Oxytocin in the supraoptic nucleus co-exists with enkephalin, dynorphin, cocaine-and amphetamine regulated transcript (CART) and cholecystokinin.

== Receptor targets ==
Most neuropeptides act on G-protein coupled receptors (GPCRs). Neuropeptide-GPCRs fall into two families: rhodopsin-like and the secretin class.  Most peptides activate a single GPCR, while some activate multiple GPCRs (e.g. AstA, AstC, DTK). Peptide-GPCR binding relationships are highly conserved across animals. Aside from conserved structural relationships, some peptide-GPCR functions are also conserved across the animal kingdom. For example, neuropeptide F/neuropeptide Y signaling is structurally and functionally conserved between insects and mammals.

Although peptides mostly target metabotropic receptors, there is some evidence that neuropeptides bind to other receptor targets. Peptide-gated ion channels (FMRFamide-gated sodium channels) have been found in snails and Hydra. Other examples of non-GPCR targets include: insulin-like peptides and tyrosine-kinase receptors in Drosophila and atrial natriuretic peptide and eclosion hormone with membrane-bound guanylyl cyclase receptors in mammals and insects.

== Actions ==
Due to their modulatory and diffusive nature, neuropeptides can act on multiple time and spatial scales. A nearly complete map of these interactions is known for at least one small animal, C. elegans.

For many other animals, at least some neuropeptide actions are known, as shown in the Examples section above.

== Evolution of neuropeptide signaling ==
Peptides are ancient signaling systems that are found in almost all animals on Earth. Genome sequencing reveals evidence of neuropeptide genes in Cnidaria, Ctenophora, and Placozoa, some of the oldest living animals with nervous systems or neural-like tissues. Recent studies also show genomic evidence of neuropeptide processing machinery in metazoans and choanoflagellates, suggesting that neuropeptide signaling may predate the development of nervous tissues. Additionally, Ctenophore and Placozoa neural signaling is entirely peptidergic and lacks the major amine neurotransmitters such as acetylcholine, dopamine, and serotonin. This also suggests that neuropeptide signaling developed before amine neurotransmitters.

== Applications ==
Neuropeptides and antagonists that bind to their receptors can be used as insecticides. These include both naturally occurring neuropeptides and synthetic compounds designed to block their receptors.
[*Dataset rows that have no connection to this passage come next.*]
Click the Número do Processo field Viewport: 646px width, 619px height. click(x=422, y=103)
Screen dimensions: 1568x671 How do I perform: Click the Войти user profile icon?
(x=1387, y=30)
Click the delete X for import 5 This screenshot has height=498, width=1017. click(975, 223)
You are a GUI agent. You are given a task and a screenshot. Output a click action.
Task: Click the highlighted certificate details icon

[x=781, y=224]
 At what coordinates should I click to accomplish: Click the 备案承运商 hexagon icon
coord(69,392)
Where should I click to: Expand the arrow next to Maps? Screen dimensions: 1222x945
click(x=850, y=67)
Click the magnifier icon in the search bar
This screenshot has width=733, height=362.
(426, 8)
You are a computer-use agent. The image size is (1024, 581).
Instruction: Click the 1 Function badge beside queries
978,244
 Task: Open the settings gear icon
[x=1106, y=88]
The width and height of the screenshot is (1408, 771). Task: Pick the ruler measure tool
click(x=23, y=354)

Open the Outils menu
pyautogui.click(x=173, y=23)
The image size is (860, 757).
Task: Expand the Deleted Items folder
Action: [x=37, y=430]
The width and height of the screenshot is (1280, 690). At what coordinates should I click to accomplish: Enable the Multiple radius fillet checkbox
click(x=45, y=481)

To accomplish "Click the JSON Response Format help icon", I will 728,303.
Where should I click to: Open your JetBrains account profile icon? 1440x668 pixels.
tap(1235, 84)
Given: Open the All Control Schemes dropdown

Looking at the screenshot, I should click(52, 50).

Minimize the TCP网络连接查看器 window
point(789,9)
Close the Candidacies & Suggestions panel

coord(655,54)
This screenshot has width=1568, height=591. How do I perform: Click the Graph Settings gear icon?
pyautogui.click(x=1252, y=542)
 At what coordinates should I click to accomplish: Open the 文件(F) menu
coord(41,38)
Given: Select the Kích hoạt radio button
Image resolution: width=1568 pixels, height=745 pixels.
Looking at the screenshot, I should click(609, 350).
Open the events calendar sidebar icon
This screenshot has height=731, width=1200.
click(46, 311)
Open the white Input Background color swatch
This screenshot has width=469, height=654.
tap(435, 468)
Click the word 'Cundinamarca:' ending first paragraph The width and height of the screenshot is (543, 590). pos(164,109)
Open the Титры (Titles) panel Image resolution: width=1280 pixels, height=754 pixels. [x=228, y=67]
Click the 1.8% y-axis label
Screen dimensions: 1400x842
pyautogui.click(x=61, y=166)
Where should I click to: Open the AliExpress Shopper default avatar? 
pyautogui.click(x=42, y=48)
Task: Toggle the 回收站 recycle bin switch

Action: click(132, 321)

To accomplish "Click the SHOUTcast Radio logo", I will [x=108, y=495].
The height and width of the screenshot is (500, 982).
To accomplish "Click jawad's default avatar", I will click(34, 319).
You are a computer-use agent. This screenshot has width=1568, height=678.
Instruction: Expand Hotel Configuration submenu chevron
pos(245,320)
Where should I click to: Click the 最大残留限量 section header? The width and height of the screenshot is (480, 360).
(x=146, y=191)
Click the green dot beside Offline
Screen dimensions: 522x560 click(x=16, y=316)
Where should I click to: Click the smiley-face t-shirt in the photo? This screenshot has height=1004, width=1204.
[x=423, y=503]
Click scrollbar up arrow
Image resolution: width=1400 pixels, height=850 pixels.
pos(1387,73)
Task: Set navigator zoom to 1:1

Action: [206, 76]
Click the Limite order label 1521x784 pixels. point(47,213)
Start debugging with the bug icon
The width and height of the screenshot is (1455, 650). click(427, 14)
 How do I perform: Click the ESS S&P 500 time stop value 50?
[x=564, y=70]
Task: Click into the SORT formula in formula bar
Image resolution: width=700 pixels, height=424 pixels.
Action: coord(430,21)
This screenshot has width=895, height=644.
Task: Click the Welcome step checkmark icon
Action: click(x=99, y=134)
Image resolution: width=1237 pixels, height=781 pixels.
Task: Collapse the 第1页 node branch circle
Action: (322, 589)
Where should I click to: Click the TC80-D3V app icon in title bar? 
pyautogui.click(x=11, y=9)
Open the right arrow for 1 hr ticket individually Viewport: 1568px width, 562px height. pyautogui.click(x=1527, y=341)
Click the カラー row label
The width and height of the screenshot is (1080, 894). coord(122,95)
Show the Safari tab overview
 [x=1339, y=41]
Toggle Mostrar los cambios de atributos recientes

In humans, neuropeptides have been implicated in several human diseases. Antagonists to the related receptors may have clinical application.

== Research history ==
In the early 1900s, chemical messengers were crudely extracted from whole animal brains and tissues and studied for their physiological effects. In 1931, von Euler and Gaddum, used a similar method to try and isolate acetylcholine but instead discovered a peptide substance that induced physiological changes including muscle contractions and depressed blood pressure. These effects were not abolished using atropine, ruling out the substance as acetylcholine.

In insects, proctolin was the first neuropeptide to be isolated and sequenced. In 1975, Alvin Starratt and Brian Brown extracted the peptide from hindgut muscles of the cockroach and found that its application enhanced muscle contractions. While Starratt and Brown initially thought of proctolin as an excitatory neurotransmitter, proctolin was later confirmed as a neuromodulatory peptide.

David de Wied first used the term "neuropeptide" in the 1970s to delineate peptides derived from the nervous system.